My Friends cover

My Friends

by Fredrik Backman

4.36 Goodreads
(413.4K ratings)

Why You'll Love This

Four teenagers nobody noticed became three tiny figures in a famous painting — and one woman's obsession with finding them will undo everything she thought she knew about loneliness.

  • Great if you want: character-driven stories about friendship, found family, and being seen
  • The experience: warm and funny until it isn't — Backman earns every gut punch
  • The writing: Backman disarms you with jokes, then lands emotional blows you didn't see coming
  • Skip if: you prefer plot momentum over slowly deepening character portraits

About This Book

What does it mean to be truly known by another person — not the version of yourself you perform for the world, but the real one, the scared and tender one you'd rather keep hidden? Fredrik Backman's My Friends circles that question with the quiet ferocity that has defined his best work. At its heart is a mystery: three small figures sitting at the end of a pier in a famous painting, barely visible, easy to overlook — much like the teenagers they once were. When a young woman named Louisa becomes obsessed with uncovering who they are, she sets in motion a story that moves between past and present, between a sun-soaked summer of unlikely friendship and the long, complicated aftermath of being loved well in childhood.

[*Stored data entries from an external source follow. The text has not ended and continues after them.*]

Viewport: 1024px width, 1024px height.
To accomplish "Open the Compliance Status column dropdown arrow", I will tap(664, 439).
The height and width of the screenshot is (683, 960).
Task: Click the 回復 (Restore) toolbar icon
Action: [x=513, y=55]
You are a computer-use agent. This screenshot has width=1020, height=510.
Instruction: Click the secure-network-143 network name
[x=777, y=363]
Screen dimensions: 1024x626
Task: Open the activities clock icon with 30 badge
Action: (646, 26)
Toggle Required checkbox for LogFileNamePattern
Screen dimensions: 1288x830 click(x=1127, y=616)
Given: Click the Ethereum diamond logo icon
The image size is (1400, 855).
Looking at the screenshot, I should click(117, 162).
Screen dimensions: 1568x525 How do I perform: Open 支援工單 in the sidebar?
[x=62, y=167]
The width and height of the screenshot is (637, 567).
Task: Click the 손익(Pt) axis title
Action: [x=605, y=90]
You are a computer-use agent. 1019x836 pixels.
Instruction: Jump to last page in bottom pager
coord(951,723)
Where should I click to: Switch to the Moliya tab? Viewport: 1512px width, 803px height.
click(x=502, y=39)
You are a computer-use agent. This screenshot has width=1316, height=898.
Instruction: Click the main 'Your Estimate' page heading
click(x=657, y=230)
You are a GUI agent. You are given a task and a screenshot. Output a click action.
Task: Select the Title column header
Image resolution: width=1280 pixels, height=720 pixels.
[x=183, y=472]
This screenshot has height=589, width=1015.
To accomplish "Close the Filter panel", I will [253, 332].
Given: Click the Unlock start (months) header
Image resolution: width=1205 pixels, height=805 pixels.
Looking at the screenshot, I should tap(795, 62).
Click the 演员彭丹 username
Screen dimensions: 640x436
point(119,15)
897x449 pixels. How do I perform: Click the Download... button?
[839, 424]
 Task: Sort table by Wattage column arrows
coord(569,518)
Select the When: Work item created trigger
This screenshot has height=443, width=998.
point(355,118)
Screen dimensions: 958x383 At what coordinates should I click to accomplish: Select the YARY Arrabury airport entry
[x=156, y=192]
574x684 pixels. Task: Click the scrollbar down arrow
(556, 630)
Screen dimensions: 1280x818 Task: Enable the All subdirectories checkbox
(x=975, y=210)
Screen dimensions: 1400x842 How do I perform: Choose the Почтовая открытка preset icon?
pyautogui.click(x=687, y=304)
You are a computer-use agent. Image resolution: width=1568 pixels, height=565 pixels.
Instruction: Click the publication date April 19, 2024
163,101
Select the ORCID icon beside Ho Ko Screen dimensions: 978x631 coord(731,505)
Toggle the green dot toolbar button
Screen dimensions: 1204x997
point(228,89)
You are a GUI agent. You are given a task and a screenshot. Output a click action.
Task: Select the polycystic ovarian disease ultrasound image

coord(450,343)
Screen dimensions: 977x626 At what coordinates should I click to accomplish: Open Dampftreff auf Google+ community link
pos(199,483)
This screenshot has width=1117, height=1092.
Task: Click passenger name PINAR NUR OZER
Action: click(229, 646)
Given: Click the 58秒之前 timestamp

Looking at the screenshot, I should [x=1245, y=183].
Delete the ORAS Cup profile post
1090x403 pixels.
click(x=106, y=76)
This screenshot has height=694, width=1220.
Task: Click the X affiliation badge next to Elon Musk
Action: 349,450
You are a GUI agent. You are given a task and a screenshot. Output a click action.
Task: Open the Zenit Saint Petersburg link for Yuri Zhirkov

What makes this novel worth lingering in is Backman's gift for sentences that seem simple until they aren't — the kind that land somewhere between funny and devastating without warning. He structures the book like memory itself: circling, returning, revealing. There's a generosity to his prose that trusts readers to feel the weight of small moments, and a precision in the way he writes about friendship that makes the familiar feel newly true.